World Factory Start-Up Center, RUB

Impact Hub, Essen

Über Marie Jahoda

Marie Jahoda (1907-2001) war eine österreichische Sozialwissenschaftlerin und Sozialpsychologin. Sie wuchs in Wien auf und begann dort nach dem Abitur im Jahr 1926 das Studium der Psychologie.  Aufgrund der prekären finanziellen Lage ihrer Familie arbeitete Marie Jahoda neben ihrem Studium unter anderem im Berufsberatungsamt der Stadt Wien, im dortigen Gesellschafts- und Wirtschaftsmuseum und als Arbeiterbibliothekarin im Gemeindebau Karl-Marx-Hof. 1932 legte sie ihre Promotion ab und veröffentlichte nur ein Jahr darauf gemeinsam mit ihrem ersten Ehemann Paul Lazarsfeld die bahnbrechende Studie „Die Arbeitslosen von Marienthal“. 

Sie arbeitete zunächst im Schuldienst, wurde dann aber als aktives Mitglied der österreichischen Sozialdemokratie und Aktivistin gegen das NS-Regime entlassen. Nach ihrer Verhaftung 1936 emigrierte sie im Jahr darauf nach Großbritannien. Der wissenschaftliche Neuanfang gestaltete sich – wie bei vielen Emigrant*innen – hürdenreich und war zunächst von befristeten Forschungsprojekten geprägt. Von 1939 bis 1941 erhielt sie ein Stipendium der University of Cambridge. Bis zum Kriegsende arbeitete Marie Jahoda schließlich als Freelancerin ohne direkte Anbindung an eine Universität. 1945 ging sie in die USA und arbeitete zunächst als Assistentin von Max Horkheimer. 

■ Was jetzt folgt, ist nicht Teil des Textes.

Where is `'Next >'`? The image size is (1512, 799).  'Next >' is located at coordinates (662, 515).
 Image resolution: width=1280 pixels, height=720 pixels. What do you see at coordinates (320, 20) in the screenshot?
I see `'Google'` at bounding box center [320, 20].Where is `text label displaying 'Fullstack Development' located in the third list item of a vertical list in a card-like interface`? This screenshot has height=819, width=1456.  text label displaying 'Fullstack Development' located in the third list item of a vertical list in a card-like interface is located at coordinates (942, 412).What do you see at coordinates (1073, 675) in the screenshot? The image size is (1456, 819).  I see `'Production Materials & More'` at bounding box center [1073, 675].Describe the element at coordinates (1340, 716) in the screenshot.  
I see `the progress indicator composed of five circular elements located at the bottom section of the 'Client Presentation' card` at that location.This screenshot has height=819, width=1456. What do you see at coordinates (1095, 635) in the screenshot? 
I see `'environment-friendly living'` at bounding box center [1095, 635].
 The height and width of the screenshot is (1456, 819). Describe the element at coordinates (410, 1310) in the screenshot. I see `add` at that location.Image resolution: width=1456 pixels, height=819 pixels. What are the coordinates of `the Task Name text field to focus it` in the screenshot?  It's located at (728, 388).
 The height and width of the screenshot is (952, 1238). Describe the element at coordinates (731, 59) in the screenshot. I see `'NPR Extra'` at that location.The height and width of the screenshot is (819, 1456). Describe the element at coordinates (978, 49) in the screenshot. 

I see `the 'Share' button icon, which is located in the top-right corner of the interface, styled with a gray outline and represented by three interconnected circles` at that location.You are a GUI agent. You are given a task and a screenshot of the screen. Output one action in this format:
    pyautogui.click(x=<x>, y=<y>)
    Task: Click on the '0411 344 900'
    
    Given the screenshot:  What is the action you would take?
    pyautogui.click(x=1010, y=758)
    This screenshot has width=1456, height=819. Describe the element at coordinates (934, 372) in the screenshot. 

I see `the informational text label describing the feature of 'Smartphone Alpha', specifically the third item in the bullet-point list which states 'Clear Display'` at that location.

Mit dem Wechsel an die New York University gelang ihr 1949 schließlich der Sprung auf eine Professur im Bereich der Sozialpsychologie. Hier arbeitete sie an einer Vielzahl von empirischen Studien zu heterogenen Themen wie Vorurteilen, Gruppenkonflikten, Mental Health, Bildungsfragen und beschäftigte sich mit den Folgen des McCarthyismus. 1958 verließ sie die USA und heiratete in zweiter Ehe den englischen Labour-Abgeordneten Austen Albu. 1965 wurde sie Gründungsprofessorin für Sozialpsychologie an der neuen University of Sussex und stand damit auf dem Gipfel ihrer akademischen Laufbahn.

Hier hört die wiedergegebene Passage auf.